When Dogwood Initiative needed to mobilize BC residents to reclaim decision making power over the air, land, and water they depend on, they turned to distributed organizing— motivating and empowering champion volunteers to lead and organize others. When they needed all the tools they rely on for distributed organizing to integrate instead of get in their way, they turned to us!
While Dogwood’s distributed organizing is all about having conversations with neighbors, technology is key to engaging and organizing all those people. They use tools like Nationbuilder, Salesforce, Marketo, WordPress, Form Assembly, CallFire, and more. That’s a great deal of information stored separately–actions taken, emails sent, volunteer teams joined, and donations made by people who are important to Dogwood, all in different data silos.
Some of their tools work directly with Salesforce, but their advocacy team was spending way too much time exporting and importing between Salesforce and Nationbuilder or CallFire. At the scale Dogwood needs to work to achieve their province-wide goals, they need fully integrated systems, so they called us for help. We built them two integrations:
Nationbuilder is Dogwood’s distributed organizing engine. Volunteer organizers use it to plan meetings, set up canvasses, collect pledges, send mass emails, and enter new supporters. We built them a two-way sync to maintain contact information and engagement data, using Jitterbit. Not the free Jitterbit data loader, but their Harmony ETL platform. (Tech acronym alert: Extract Transform Load is pretty much what it sounds like: get data from one place, change it as needed so that you can then load it into another place). It has a great Salesforce integration and can also connect to any system that has an API, like Nationbuilder. Our technical architect, Matthew Scholtz, also used apex to handle some post-processing in Salesforce.
A two-way sync increases complexity in any integration. You have to control timing and which data takes precedence to avoid conflicts and overwriting essential data. Matthew says he appreciated Jitterbit’s great error-logging while dealing with that complexity.

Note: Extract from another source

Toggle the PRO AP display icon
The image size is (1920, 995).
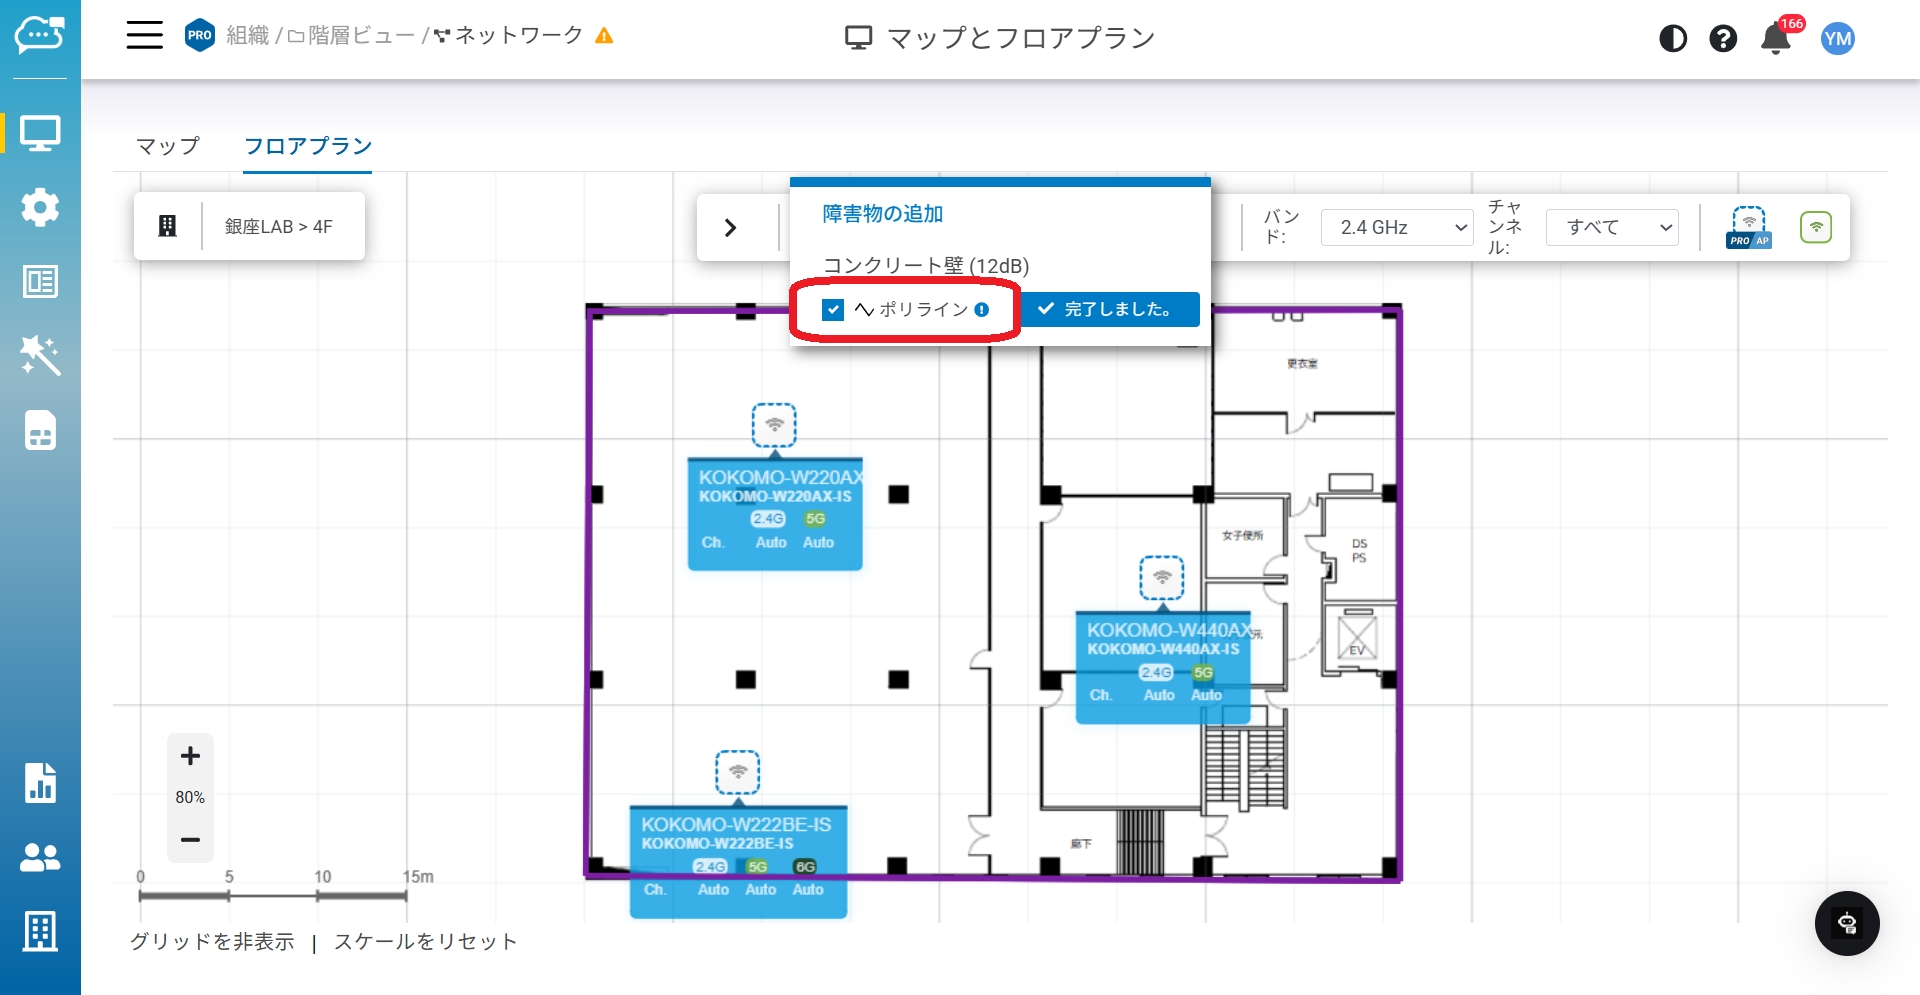click(1748, 227)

Our integration syncs Nationbuilder and Salesforce 14 times a day. Imagine having to import/export by hand to keep up with that! Maggie Gilbert, Dogwood’s lead data wrangler, says the “Nationbuilder integration is constantly there chugging away, doing some seriously heavy lifting.”
CallFire is a cloud-based distributed call center with a predictive dialer and an easy interface for volunteers to make calls from wherever they are, see who they are calling and what they should say, and then record how the call went. On a daily basis during a busy election campaign, Dogwood needed to create current call lists from inside Salesforce and post them to CallFire. After a night of volunteers talking with their fellow voters, who had pledged to vote, donate, or volunteer needed to make it back to Salesforce. Maggie said the integration we built “pushed call results almost magically.” Nope. Not magic: REST API and a good developer, but we appreciate the sentiment.
Technology should save staff time and help them reach campaign goals. Maggie says, “It would have been impossible to process our volume of donations, work with as many organizers, or make as many phone calls during an election without building out these integrations, or hiring a lot more staff. We’re very happy with what they’ve enabled us to do.”
The results were awesome. Last election 854 volunteers made over 40,000 live phone calls with CallFire. Dogwood also sent 35,000 text messages through CallFire the night before the election reminding people to vote. Volunteers and staff used Nationbuilder to organize hundreds of events, knock on thousand of doors, and send over 100 thousand emails.
When the election finally arrived, turnout in BC surged from 60.4% to 70.4%, outpacing Alberta, Ontario, and Quebec. That’s an increase of almost 500,000 citizens from the last election! And Dogwood’s thousands of volunteers and supporters were heard: the newly elected Prime Minister Justin Trudeau pledged a moratorium on oil tanker traffic on BC’s North Pacific coast.